• **指示**
以下に示す、小さな声と演劇をめぐる文章の続きを、最後の文の直後から書き進めてください。

---- 文書の抜粋

小さな声が好きだ。小さな声が欲しいと思って、ずっとやってきた。元々人前に出るのはあまり好きではないし、大人数が集まっていると怖い。規模の大きなイベントとか、そこに快感があることは理解できるけれど、出る側であれ観客側であれ、一歩引いてしまう。お祭りの人混みはわりと好きだが、それはその非日常性を一人でしみじみと楽しんでいるのであって、進んで神輿を担いだりはしない(そもそもそういう文化のある場所で育たなかった)。

一体感に没入することができないし、快感に身を任せることもできない。きっとそれは自分の人格形成において、そういう体験が影響することがなかったのだろう。人前で喝采を浴びた快感や、一丸となって何かを成し遂げた達成感を、生涯をかけて追い求めようとは決して思えない。むしろ真逆で、一人でしみじみと楽しんでいられるような場所をずっと探している。自分の人格形成には、薄暗い劇場で膝をかかえていたり、深夜の自室で借りてきた映画を観ていたり、カビ臭い図書館の半地下で本を読んでいたような体験の方が遥かに影響を及ぼしている。

とはいえ、自分は演劇をやっている。演劇とは集まるための技術だ。一体感への没入や、人前に出る快感とは容易に結びつく。チームにならざるを得ないから、一丸となって何かに向かっていくような楽しみは、どうしても付いて回る。こういったものが得たくて演劇をやっている人も多いだろう。自分もそのこと自体は否定しない。そういうものを追求した演劇だって、もちろんあってしかるべきだ。しかし自分はもっと違うものを求めている。演劇を通じてこそ、例えば本を書いたり映画を撮ったり音楽を作ったりするよりも、「一人でしみじみと楽しんでいられるような場所」に近づくことができると信じている。

ところで先日、星野源のラジオがTwitter上で話題になっていたので聞いてみた。いわゆる自粛期間の始まる時期(緊急事態宣言が発令される直前の4月2日深夜)に彼が始めた企画「うちで踊ろう」に、その後安倍総理大臣が「便乗」したことに関して、初めて自分の意見を表明したというのだ。誰でも気軽に動画上で星野源の歌とコラボレーションできる「うちで踊ろう」を、権力者である安倍総理大臣が「利用」したことに対し、その動画中の優雅な振る舞いも相まって、ネット上では批判が相次いだ。それに対して「批判するようなことではない」と擁護する意見もあり、ハッシュタグ「#うちで踊ろう」は一時期、政治的な議論(と言えるほどのものでもないが)の場となった。また、ファンと思われる方々の「政治を持ち込まないでほしい」という意見も目立った。

--------
---- 提供データ

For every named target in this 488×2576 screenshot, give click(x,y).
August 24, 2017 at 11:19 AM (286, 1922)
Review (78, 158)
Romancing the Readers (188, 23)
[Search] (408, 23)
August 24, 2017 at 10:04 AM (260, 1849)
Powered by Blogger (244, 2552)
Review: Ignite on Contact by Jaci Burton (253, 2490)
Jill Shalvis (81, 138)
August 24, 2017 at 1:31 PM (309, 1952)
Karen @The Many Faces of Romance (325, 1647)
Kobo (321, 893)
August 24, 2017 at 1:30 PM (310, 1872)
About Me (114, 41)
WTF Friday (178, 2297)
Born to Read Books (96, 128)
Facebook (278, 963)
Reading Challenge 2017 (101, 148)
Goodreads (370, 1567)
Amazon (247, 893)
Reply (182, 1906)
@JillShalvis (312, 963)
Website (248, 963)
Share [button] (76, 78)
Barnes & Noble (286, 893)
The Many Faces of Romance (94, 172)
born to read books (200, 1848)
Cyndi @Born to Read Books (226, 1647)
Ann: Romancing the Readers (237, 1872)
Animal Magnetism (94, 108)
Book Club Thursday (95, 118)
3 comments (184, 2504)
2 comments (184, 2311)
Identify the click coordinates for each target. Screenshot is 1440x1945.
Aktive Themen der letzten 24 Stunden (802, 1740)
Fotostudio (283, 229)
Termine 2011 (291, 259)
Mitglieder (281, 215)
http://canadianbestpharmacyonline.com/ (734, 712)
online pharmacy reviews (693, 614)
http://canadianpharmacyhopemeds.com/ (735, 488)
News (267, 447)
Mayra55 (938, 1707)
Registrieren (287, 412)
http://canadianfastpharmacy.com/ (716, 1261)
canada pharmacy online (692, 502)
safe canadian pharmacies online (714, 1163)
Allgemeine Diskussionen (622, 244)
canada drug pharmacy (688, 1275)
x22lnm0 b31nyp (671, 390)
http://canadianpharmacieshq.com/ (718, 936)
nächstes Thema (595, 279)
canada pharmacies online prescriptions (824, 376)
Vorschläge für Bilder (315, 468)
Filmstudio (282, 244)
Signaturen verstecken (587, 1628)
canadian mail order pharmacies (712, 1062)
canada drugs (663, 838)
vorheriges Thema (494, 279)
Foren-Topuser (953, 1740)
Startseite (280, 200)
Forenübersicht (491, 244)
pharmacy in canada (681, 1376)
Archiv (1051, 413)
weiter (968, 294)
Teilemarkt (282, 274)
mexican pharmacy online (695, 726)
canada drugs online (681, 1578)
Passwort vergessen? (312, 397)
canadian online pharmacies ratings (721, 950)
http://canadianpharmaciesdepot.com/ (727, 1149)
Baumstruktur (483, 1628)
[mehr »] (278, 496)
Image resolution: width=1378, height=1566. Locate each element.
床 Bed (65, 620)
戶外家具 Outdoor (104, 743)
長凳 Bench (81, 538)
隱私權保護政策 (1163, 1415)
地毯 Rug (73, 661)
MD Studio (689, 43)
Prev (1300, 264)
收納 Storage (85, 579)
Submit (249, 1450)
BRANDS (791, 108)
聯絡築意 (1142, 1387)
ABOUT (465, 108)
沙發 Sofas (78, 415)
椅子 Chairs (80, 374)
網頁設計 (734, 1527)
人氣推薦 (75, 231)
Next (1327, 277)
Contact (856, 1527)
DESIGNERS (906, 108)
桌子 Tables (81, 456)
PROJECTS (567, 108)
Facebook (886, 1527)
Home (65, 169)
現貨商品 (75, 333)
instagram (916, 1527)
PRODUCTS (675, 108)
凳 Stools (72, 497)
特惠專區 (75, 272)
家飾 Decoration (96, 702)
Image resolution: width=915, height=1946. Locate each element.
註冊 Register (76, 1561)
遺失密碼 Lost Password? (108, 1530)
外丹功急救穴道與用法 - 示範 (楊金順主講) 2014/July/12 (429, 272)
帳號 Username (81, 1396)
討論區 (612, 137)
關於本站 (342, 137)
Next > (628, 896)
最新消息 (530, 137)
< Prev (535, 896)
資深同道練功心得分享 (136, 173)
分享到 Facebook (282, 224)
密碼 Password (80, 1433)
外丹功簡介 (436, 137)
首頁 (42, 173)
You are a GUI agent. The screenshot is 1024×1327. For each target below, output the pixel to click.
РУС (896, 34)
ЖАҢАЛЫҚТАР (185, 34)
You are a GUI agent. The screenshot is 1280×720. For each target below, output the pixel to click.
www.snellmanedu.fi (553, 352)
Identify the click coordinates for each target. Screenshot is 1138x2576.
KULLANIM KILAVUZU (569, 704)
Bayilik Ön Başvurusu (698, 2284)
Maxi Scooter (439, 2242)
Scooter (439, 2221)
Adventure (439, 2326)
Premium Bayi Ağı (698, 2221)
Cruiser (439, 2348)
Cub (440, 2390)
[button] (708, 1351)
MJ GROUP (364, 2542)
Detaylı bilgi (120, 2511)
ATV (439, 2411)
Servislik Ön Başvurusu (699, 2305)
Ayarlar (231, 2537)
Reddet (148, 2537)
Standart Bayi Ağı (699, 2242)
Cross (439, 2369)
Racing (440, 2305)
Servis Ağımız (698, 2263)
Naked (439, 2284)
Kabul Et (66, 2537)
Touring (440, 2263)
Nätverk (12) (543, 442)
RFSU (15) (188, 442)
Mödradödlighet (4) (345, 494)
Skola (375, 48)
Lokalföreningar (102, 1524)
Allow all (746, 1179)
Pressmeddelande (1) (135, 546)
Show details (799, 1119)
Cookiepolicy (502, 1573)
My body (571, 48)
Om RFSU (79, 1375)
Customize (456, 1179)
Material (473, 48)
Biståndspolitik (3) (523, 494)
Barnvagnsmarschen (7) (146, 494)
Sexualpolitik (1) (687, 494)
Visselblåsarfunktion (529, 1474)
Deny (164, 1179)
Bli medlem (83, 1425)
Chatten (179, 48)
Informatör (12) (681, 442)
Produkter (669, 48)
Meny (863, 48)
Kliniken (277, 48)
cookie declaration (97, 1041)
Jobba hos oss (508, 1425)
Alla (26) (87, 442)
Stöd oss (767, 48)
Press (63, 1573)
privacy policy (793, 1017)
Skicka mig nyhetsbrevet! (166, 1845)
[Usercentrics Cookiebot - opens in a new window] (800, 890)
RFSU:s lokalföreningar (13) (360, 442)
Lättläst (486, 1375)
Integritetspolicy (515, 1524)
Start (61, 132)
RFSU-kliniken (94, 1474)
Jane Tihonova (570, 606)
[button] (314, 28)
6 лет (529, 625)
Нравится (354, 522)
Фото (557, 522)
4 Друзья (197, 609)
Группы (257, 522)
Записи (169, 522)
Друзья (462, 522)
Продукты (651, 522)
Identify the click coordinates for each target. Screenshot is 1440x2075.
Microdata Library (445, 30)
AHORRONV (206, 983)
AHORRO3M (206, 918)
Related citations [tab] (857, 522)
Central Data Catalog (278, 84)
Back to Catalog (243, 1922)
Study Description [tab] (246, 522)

--------

• **回答**
ラジオの発言を要約すれば、「自粛期間につらい思いをしている人たちにとって、何も考えず楽しめる場であって欲しいと思って「うちで踊ろう」を投稿した」「もちろん自分の意見や考えていることはあるが、それを言ってしまうと、議論の場になってしまう。楽しい場こそ今必要だし、それを守りたかった」といったことになるだろうか。もちろんこれはかなり雑なまとめ方で、本人はものすごく慎重に言葉を選んで、切実な思いをまとめているので、もし可能であれば是非、オリジナルの音源を聞いてほしいhttps://youtu.be/qdbEWnce91o(33:49ごろから。この前にBLMの話をしており、それとつながっているので併せて聞くとより正確に理解できると思う)。

衝突や摩擦から自由でいられて、楽しく過ごすことができる場所。星野源はさらに、そこで個人が政治的な考えを深めることも否定しない。自分のラジオ番組においては、選曲を通じてそれとなくメッセージを発することもあり、気づいた人が自分の中でものを考えられたら良いと発言している。気づかなくても楽しく過ごせたら良い。「うちで踊ろう」も同じように考えていたはずだ。だからそこでは個人の振る舞いは自由だが、場が壊れてしまって欲しくはない。しかし例の騒動の中で、その場は綻びかけてしまった。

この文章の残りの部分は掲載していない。